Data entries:
********

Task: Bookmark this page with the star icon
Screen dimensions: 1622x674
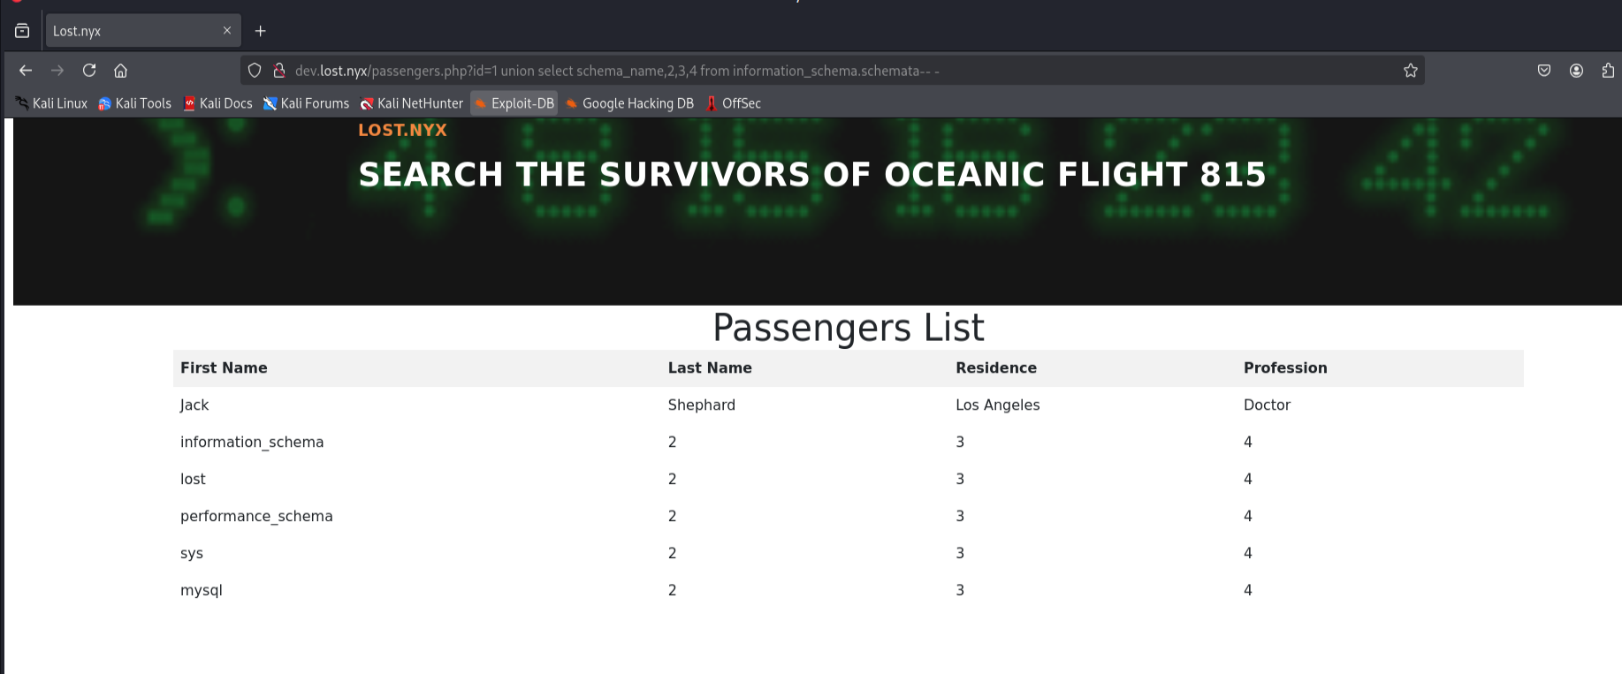Action: point(1410,71)
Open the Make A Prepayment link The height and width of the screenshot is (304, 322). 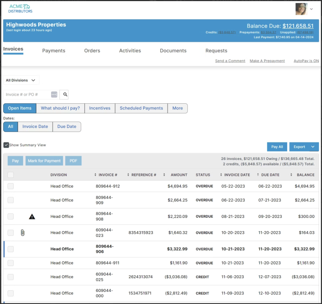click(x=267, y=61)
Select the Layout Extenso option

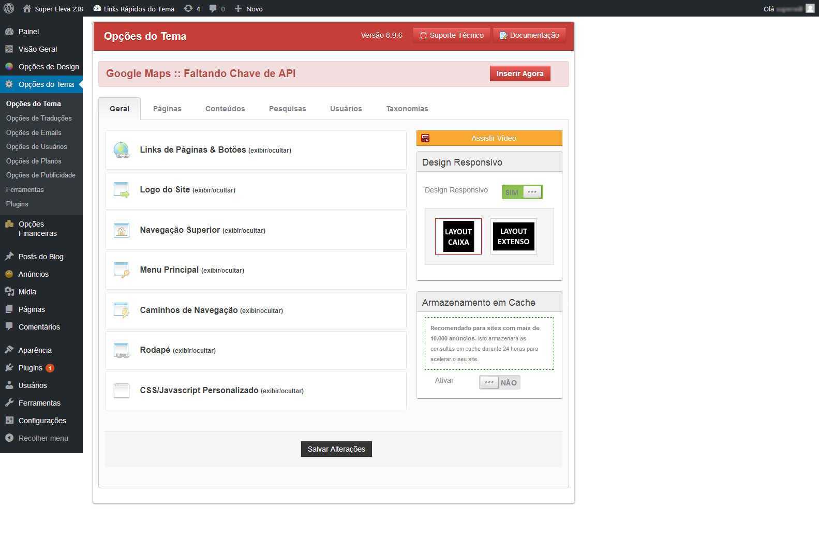(513, 236)
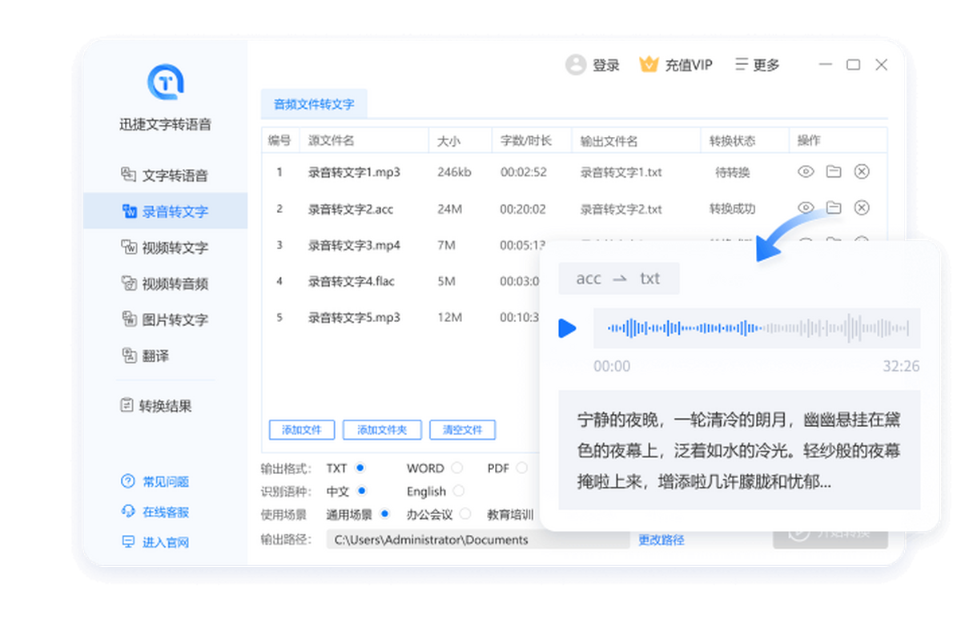Seek within the audio waveform track
This screenshot has height=631, width=961.
[757, 328]
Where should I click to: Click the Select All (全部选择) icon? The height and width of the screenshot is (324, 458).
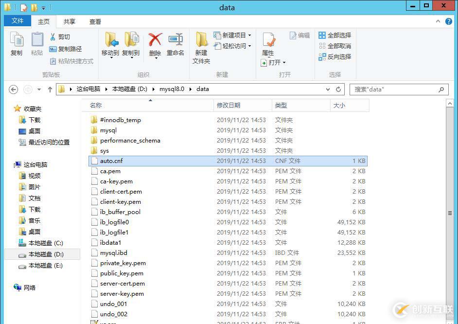tap(322, 35)
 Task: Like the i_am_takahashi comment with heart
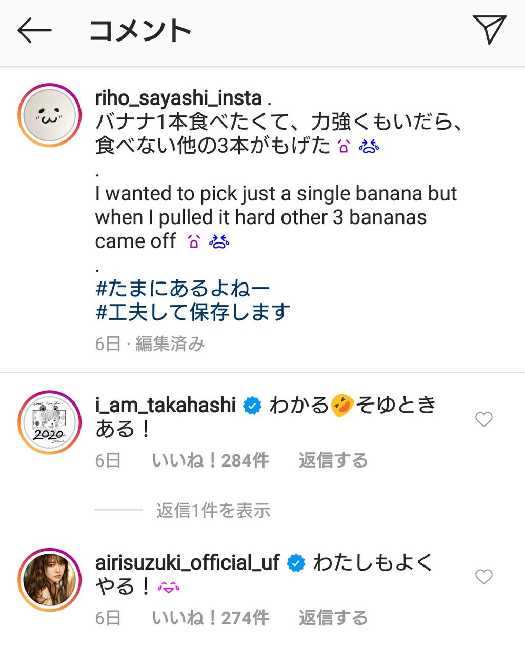[483, 419]
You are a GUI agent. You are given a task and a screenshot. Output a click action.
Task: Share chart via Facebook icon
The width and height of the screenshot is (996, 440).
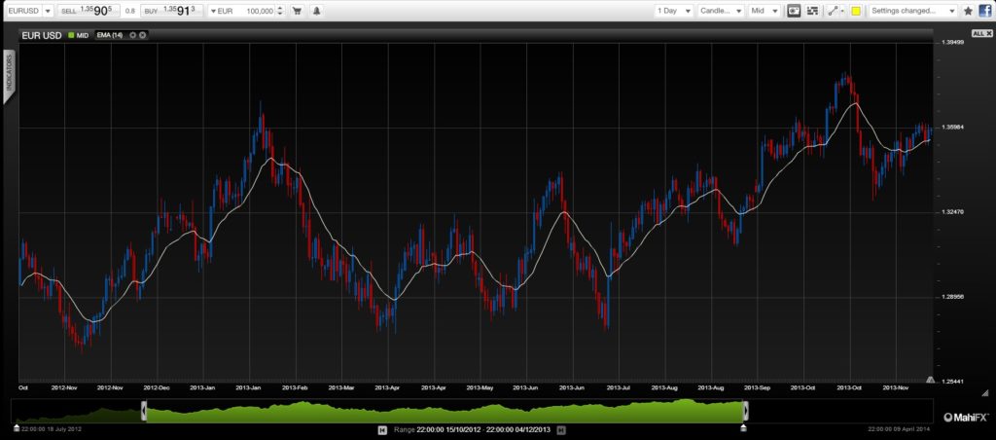(x=984, y=11)
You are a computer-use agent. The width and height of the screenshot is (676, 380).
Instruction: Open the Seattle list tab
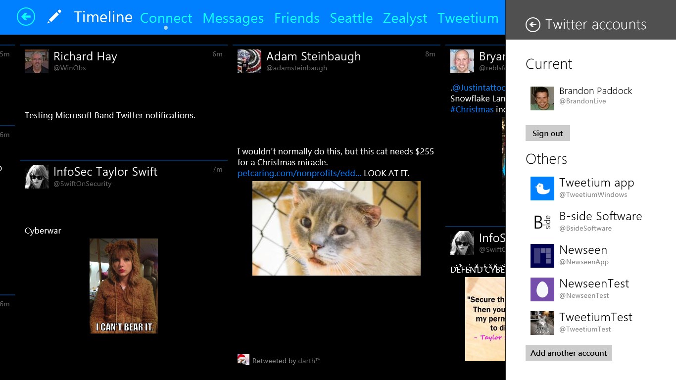(x=351, y=18)
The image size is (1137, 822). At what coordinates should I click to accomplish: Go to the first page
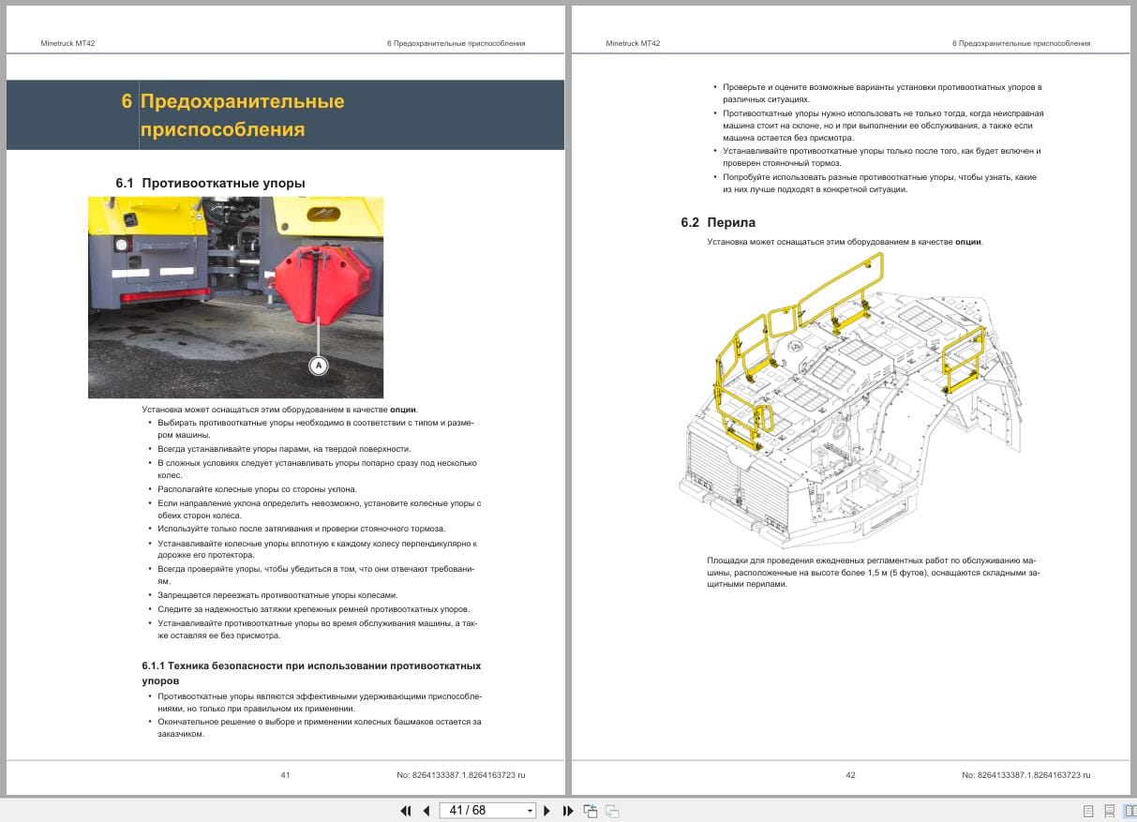(406, 811)
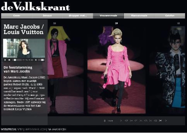Switch to Mannenmode tab
187x133 pixels.
tap(139, 16)

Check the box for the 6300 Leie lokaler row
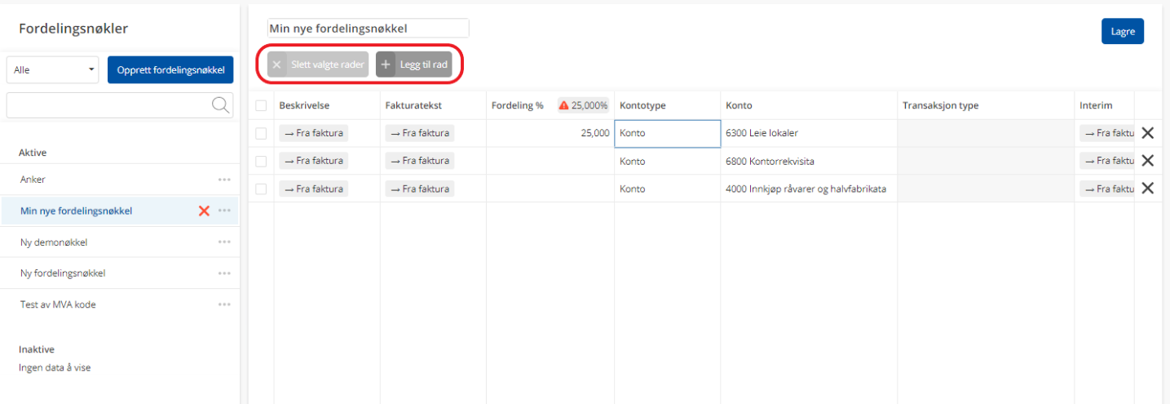(261, 133)
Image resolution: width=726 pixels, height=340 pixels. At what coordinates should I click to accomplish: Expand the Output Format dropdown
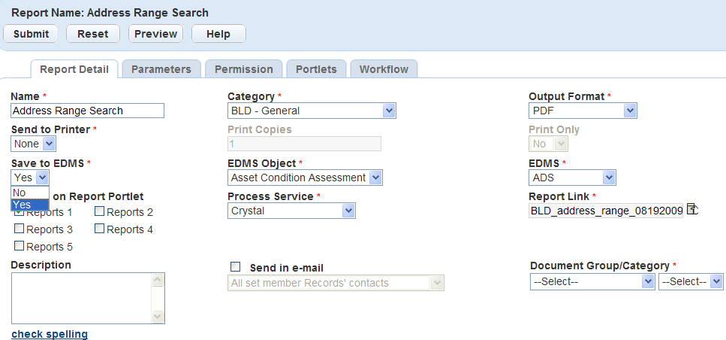pos(583,111)
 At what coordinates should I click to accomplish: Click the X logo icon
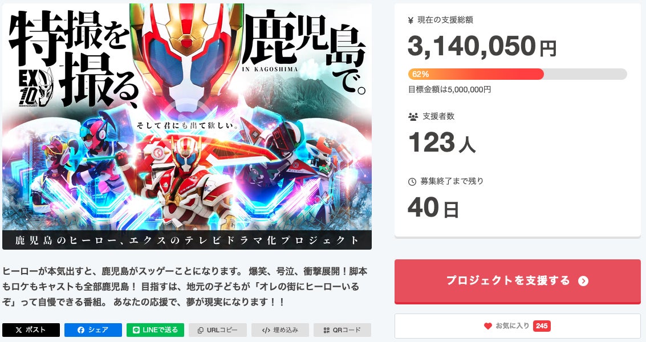click(19, 330)
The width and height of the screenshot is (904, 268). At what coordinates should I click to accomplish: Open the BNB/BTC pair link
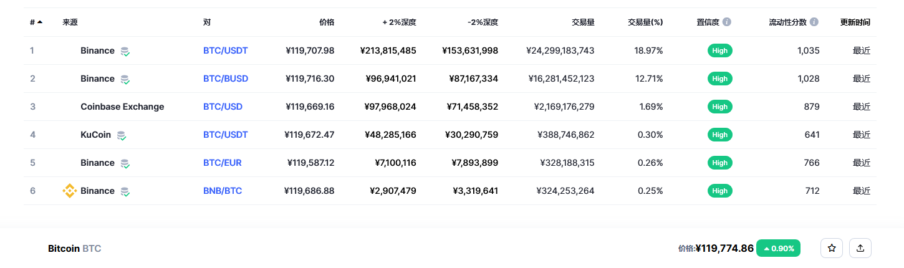tap(223, 191)
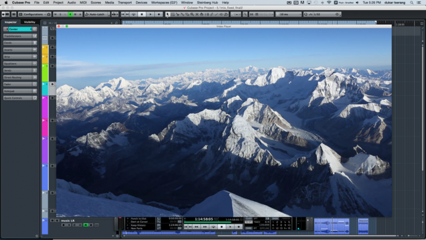Select the music LR track
The height and width of the screenshot is (240, 426).
point(68,221)
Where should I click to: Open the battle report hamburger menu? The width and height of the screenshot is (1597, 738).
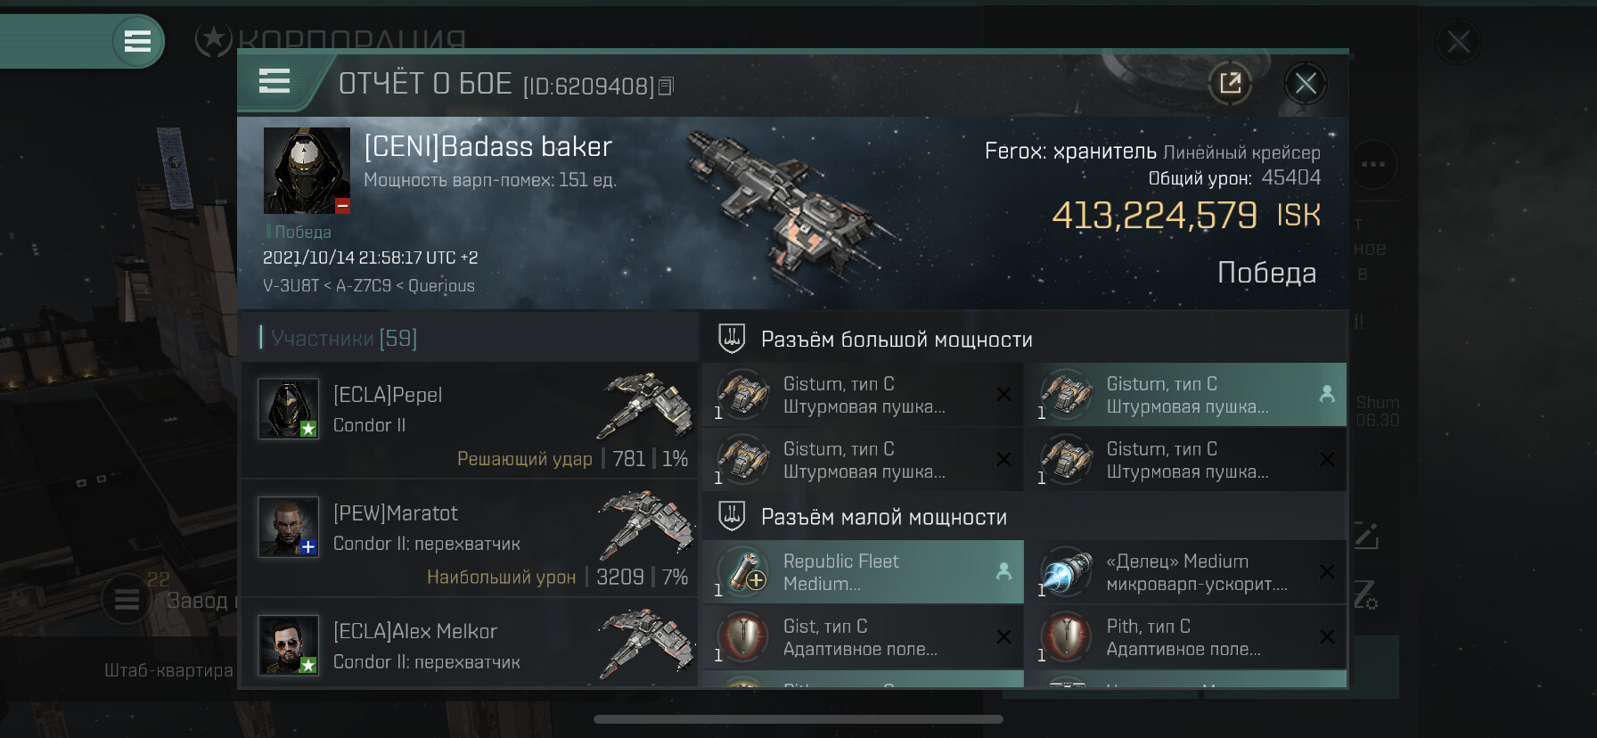pyautogui.click(x=274, y=82)
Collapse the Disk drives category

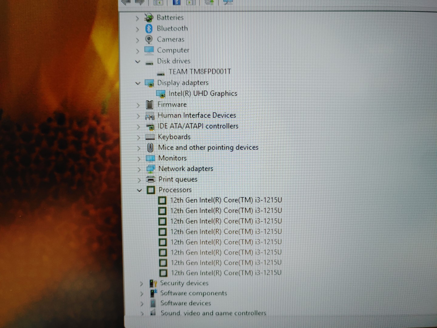tap(138, 62)

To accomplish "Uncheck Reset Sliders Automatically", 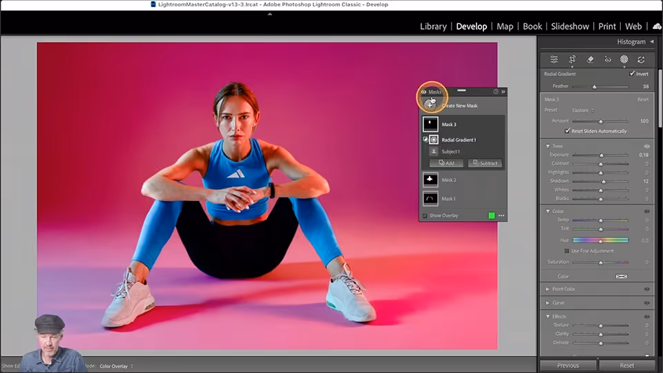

********

## WORK ITEM
Show all lines from the records above where the word "agent" occurs.

## COMPLETED TASK
You are a GUI agent. You are given a task and a screenshot. Output a click action.
You are a computer-use agent. The width and height of the screenshot is (676, 380).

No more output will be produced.